Monday, April 13, 2009
Ethanol pipeline project still in works in area
PRIMGHAR-Despite a change in partnerships, O'Brien County is still being looked at as a possible key source of ethanol for consumers on the East Coast.
The proposed Independence Pipeline Project would gather ethanol from production facilities throughout the Midwest and run 1,700 miles to the Northeast to supply motorists with more than 10 million gallons of ethanol per day.
Preliminary estimated costs for the project, which would take several years to complete, remain in excess of $3.5 billion.
On Monday, March 16, Magellan Midstream Partners and POET announced they would continue to assess the feasibility of constructing a dedicated ethanol pipeline. Magellan is a publicly-traded company based in Tulsa, OK, that focuses on the transportation, storage and distribution of refined petroleum products. POET is a Sioux Falls, SD-based leader in the biorefining industry and is the largest ethanol producer in the world.
Bruce Heine, Magellan's director of government and media affairs, and Bob Berens, POET's director of site development, addressed their intentions for the project as a press conference Thursday in the O'Brien County Courthouse in Primghar.
"Sometimes companies form partnerships for good reasons," Heine said. "This is one of them."
The plan originally was announced in February 2008 by Magellan and Buckeye Partners of Breinigsville, PA. Although Buckeye continues to believe pipelines are the most effective way to transport large volumes of liquid energy, the company recently decided to focus on other priorities and has discontinued its role in the project.
Magellan and POET have formed a tentative map of the pipeline, but Heine said it could change. The farthest west the pipeline is proposed to extend is Iowa. Three locations in Iowa - O'Brien County, Mason City and Fort Dodge - have been identified as aggregation points, basically loading places for the pipeline. The pipeline would carry ethanol through Iowa, Illinois, Indiana, Ohio, Pennsylvania and New Jersey, with its endpoint being at the New York Harbor in New York City.
"The origin of the land could change," Heine said. "We could eventually expand to neighboring South Dakota."
He said northwest Iowa is the "honey pot" of ethanol production.
"The opportunity to transport large volumes of ethanol in a safe and cost-effective and reliable manner will benefit the ethanol industry in the future," Heine said. "It provides diversification of transportation modes in a very safe, reliable and cost-effective manner."
In some places, the pipeline will connect directly to ethanol plants. Since the location in O'Brien County would be an aggregation point, ethanol producers would truck the product into the terminals.

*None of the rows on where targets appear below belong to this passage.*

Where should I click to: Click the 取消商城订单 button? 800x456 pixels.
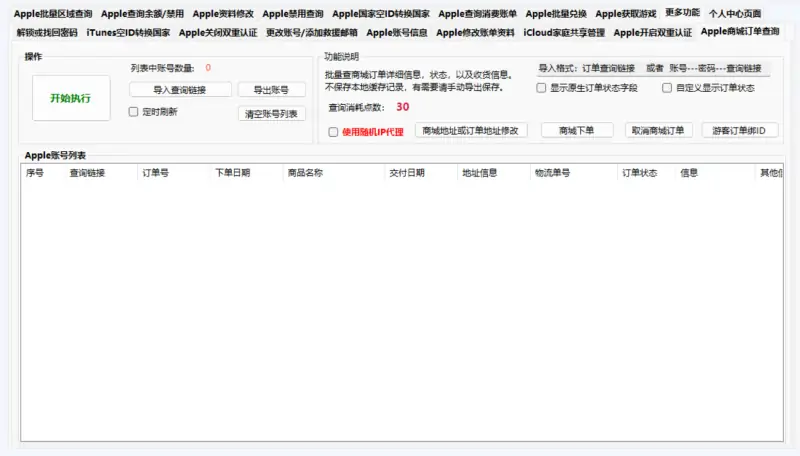[x=659, y=131]
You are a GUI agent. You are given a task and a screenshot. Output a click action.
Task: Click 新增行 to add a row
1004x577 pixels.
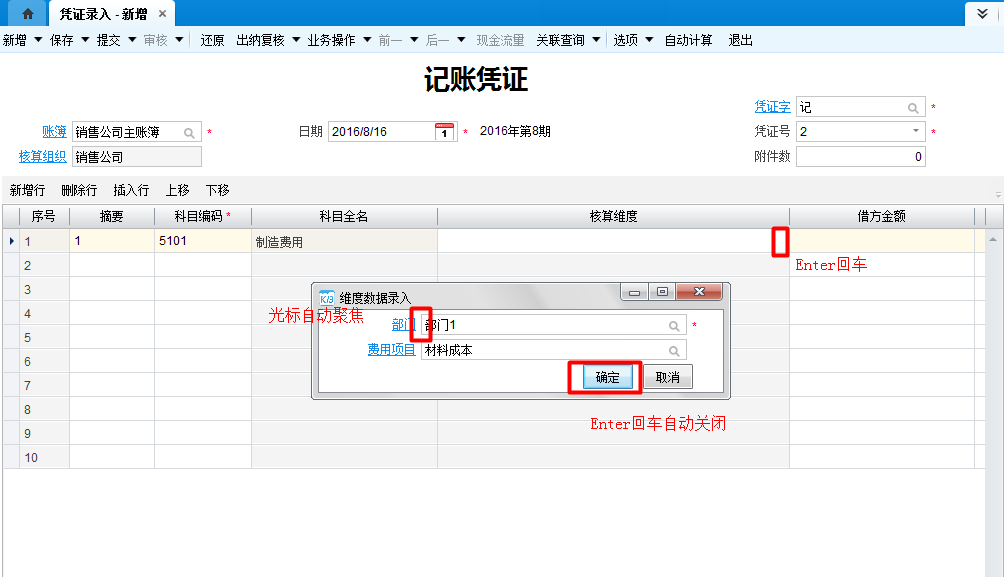click(27, 190)
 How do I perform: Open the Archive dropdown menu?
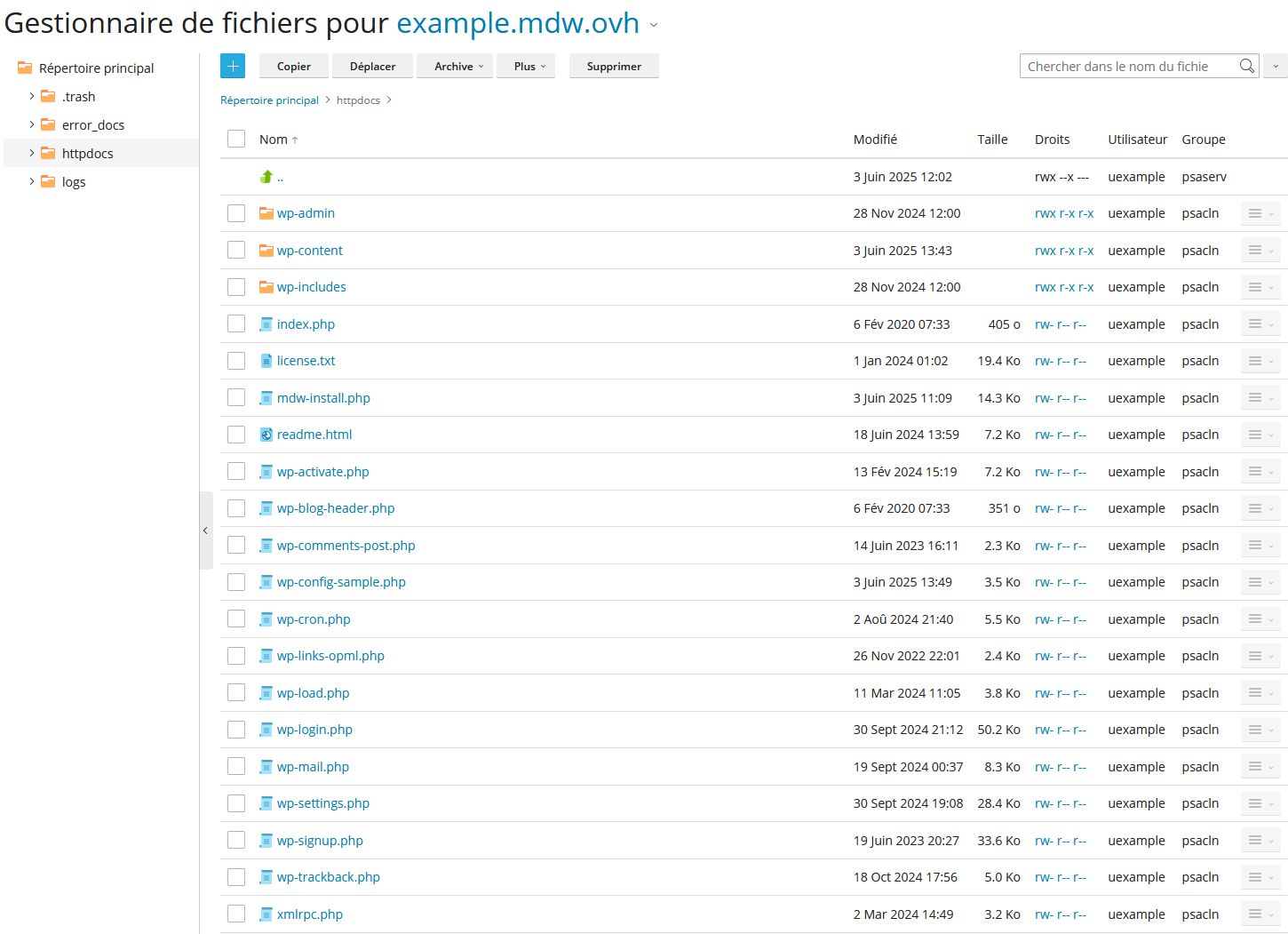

"It is a positive development for the ethanol industry and for consumers that will ultimately depend upon the reliability of delivering large volumes of ethanol from where it is produced to where it is consumed," Heine said.
He said federal financing is a necessity for the project.
"The best way to move forward is federal financing int he form of a loan guarantee," Heine said.
While Heine and Berens said the proposed pipeline still is four to six years from reality, they said the job creation will be well worth the wait.
"Leading economists estimated the pipeline would create as many as 25,000 jobs within the first year," Heine said.
This article was published in the April 11, 2009 edition of The N'West Iowa REVIEW.